Elle était dans une de ces mauvaises passes le jour où, courant après un colifichet, elle rencontra Étienne.

Comme Mariette, qui pouvait être crue sur parole en cette occurrence, lui avait dit qu’il était un fils de bonne maison ; comme ses yeux lui avaient rendu du jeune homme un témoignage satisfaisant, et que sa mise fort simple, peut-être un peu négligée, n’avait rien qui sentît l’étudiant ni qui dénotât le fantaisiste, elle pensa qu’il ne lui serait peut-être pas impossible d’apprivoiser ce sauvage ; qu’au reste, il avait l’air beaucoup trop intelligent pour qu’elle négligeât de l’attirer dans sa maison ; enfin Étienne, n’allant chez personne, ce lui serait un succès de vanité de le recevoir chez elle.

Elle s’était bien aperçue qu’il avait avec lui un chien d’une laideur remarquable, quelque chose comme un hideux barbet d’aveugle ; mais cette dissonance, la seule d’ailleurs qu’elle eût remarquée, n’avait pas nui à notre héros.

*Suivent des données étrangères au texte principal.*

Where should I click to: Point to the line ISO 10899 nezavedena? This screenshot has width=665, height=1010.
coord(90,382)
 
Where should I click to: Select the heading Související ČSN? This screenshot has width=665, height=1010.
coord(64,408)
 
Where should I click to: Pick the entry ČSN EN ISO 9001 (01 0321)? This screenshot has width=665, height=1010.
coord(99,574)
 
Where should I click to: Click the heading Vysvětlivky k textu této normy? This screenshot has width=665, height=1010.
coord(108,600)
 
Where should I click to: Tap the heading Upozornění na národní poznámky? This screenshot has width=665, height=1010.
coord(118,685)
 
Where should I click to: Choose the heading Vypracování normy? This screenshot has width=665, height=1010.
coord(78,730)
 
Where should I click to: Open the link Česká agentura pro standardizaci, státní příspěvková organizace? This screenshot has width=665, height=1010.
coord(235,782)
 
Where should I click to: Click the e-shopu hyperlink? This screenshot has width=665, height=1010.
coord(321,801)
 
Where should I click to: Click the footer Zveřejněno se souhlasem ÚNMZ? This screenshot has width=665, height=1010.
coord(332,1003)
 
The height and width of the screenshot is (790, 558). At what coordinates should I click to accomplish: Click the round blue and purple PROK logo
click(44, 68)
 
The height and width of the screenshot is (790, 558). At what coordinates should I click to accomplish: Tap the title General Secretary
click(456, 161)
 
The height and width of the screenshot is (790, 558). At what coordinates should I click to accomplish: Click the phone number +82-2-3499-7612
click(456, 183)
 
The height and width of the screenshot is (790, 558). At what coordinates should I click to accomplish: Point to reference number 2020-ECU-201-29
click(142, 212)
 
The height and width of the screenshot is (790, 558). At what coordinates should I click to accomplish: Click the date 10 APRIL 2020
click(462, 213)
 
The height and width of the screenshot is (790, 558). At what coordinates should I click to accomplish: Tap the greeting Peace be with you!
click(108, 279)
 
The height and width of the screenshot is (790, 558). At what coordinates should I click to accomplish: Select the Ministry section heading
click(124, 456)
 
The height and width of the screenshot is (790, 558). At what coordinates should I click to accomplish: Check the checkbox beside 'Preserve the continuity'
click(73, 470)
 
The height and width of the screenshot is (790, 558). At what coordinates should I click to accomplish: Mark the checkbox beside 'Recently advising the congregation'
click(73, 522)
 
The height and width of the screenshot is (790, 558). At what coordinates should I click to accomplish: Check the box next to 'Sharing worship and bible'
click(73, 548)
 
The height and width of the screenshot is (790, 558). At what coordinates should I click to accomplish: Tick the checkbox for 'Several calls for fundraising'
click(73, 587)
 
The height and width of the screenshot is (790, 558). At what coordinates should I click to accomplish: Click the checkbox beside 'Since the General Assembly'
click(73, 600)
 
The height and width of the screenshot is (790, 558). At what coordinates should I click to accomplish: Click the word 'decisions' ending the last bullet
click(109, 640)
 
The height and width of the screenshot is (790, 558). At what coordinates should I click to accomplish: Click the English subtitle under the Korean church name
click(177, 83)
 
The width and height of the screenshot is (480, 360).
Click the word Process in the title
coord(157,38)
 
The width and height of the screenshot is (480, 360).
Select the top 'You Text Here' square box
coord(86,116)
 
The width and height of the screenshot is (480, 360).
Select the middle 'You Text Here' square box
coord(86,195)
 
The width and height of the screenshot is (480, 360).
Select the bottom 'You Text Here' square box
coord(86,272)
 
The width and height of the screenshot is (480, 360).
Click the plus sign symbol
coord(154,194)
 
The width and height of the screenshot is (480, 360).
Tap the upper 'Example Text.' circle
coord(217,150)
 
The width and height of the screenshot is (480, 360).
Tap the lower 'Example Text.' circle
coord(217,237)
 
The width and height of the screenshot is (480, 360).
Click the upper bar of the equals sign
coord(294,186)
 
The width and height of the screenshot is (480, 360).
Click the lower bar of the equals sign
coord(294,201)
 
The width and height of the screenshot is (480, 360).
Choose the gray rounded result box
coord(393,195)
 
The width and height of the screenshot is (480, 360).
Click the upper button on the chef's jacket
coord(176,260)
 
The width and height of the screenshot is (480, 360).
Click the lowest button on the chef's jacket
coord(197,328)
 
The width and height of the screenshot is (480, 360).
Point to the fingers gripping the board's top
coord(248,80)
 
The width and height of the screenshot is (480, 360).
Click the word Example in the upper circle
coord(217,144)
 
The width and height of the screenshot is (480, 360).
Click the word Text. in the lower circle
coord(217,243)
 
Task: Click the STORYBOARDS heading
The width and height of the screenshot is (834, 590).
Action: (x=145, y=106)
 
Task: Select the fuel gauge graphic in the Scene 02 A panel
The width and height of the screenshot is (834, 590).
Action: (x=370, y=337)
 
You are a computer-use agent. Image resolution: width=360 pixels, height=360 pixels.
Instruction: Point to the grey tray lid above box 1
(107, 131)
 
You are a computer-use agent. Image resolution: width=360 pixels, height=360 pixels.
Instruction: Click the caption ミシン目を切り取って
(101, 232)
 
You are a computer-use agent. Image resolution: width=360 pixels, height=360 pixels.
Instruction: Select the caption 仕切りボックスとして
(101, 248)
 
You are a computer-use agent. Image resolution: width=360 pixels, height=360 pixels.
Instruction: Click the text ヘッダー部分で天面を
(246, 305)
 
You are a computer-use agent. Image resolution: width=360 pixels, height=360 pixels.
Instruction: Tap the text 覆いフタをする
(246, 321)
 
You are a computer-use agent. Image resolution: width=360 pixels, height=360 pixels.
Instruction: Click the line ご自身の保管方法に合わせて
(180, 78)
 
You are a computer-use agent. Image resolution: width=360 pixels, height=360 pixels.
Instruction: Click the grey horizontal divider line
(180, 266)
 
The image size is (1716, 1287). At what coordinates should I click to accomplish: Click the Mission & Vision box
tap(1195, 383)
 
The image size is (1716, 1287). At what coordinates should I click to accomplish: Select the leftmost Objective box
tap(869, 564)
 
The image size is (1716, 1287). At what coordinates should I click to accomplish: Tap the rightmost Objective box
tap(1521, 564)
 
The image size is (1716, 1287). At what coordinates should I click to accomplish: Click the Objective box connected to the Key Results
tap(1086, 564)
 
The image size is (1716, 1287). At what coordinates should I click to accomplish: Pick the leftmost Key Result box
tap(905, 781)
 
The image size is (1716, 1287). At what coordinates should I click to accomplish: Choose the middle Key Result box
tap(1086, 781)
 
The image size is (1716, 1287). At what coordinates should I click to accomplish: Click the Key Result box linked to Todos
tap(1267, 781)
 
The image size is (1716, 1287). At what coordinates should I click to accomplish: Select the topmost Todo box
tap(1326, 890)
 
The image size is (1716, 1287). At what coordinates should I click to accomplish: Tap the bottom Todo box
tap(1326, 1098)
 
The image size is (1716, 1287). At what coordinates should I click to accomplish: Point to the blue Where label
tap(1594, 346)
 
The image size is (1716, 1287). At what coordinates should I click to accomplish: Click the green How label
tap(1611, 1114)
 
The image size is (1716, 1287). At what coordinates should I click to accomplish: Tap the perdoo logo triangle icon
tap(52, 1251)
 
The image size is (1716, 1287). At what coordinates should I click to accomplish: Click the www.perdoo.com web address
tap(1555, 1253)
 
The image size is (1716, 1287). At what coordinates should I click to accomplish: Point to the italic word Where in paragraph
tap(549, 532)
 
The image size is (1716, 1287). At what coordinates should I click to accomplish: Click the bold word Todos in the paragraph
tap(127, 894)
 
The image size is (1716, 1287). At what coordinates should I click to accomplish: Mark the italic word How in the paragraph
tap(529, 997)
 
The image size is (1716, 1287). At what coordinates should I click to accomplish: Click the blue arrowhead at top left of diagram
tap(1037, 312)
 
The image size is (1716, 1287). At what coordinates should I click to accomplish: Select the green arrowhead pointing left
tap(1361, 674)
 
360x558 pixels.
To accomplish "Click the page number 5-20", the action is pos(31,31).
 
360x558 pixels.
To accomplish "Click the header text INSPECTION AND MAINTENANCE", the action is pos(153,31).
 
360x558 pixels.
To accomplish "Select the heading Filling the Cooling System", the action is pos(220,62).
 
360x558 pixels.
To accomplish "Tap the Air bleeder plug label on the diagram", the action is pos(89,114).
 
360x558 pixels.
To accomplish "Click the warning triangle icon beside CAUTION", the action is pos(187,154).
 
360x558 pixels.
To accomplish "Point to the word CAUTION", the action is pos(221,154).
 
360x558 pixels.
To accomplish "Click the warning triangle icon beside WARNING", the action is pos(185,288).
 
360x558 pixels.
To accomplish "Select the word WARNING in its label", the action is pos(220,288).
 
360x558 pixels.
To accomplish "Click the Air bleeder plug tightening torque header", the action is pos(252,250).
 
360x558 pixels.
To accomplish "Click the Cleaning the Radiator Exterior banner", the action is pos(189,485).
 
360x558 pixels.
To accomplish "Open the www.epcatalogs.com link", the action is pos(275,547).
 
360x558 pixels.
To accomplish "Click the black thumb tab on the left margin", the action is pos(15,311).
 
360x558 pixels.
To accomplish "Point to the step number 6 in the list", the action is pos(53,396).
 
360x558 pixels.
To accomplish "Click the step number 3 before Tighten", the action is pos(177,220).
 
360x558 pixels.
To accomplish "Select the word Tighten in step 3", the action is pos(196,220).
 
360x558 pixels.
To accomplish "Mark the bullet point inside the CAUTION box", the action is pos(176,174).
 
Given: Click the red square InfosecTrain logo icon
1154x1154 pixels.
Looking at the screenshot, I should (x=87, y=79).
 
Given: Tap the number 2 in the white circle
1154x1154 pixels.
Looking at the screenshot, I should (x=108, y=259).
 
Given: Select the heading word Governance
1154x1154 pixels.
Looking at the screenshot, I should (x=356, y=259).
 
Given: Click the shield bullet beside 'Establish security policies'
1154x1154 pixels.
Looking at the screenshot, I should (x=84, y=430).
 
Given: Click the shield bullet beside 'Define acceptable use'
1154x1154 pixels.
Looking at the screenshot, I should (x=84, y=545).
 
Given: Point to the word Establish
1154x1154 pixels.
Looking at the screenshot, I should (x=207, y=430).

Au contraire, Lou-Pitiou avait quelque chose de si particulier et de si caractéristique, que son image revint souvent à l’esprit de la jeune femme et l’obligea, malgré elle, à penser à son maître.

Celui-ci, d’ailleurs, n’avait point une trop mauvaise position : Du premier coup d’œil on l’avait classé parmi les Parisiens nés, transplantés ou égarés en province.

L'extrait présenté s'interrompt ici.